Dal Giappone un arto robot con ‘muscoli ad aria’
Un’azienda giapponese specializzata in robotica ha presentato lo scorso martedì un prototipo di mano artificiale (qui e qui due brevi video dimostrativi) dotata di “muscoli ad aria”, in grado di eseguire operazioni anche molto delicate, come maneggiare un uovo crudo o un bicchiere di plastica. Squse, questo il nome dell’azienda, intende affidare 50 esemplari del prototipo a produttori e istituti di ricerca, con l’intenzione di avviare la commercializzazione in un prossimo futuro.
“L’immagine che ci siamo fatti dei robot è quella di aiutarci a sollevare carichi pesanti“, ha dichiarato il presidente di Squse, Mikio Shimizu, “il nostro obiettivo invece è quello di riprodurre il funzionamento di uno strumento delicato come la mano dell’uomo“.

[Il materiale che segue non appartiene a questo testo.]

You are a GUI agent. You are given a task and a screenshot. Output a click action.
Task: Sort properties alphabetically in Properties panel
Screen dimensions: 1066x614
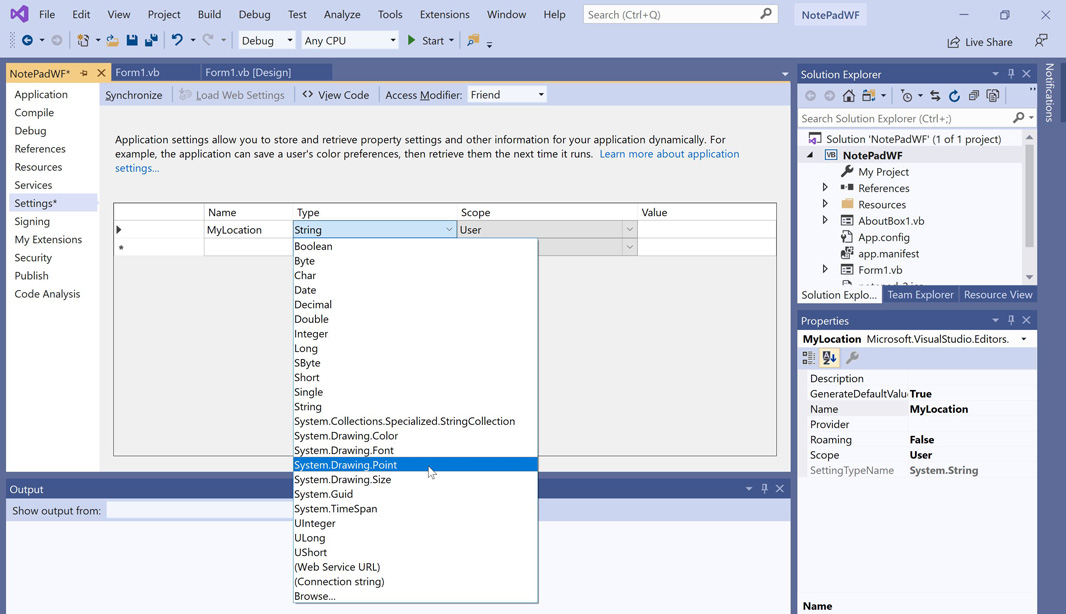pos(829,358)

I muscoli azionati ad aria potrebbero rivelarsi una delle tecnologie chiave per la costruzione di arti artificiali, in quanto molto più leggeri e meno rumorosi dei servomotori attualmente utilizzati. Secondo Hiroshi Yokoi, professore associato della facoltà di ingegneria dell’Università di Tokyo, protesi realizzate con questa tecnologia “potrebbero fare il loro debutto già entro i prossimi cinque anni“.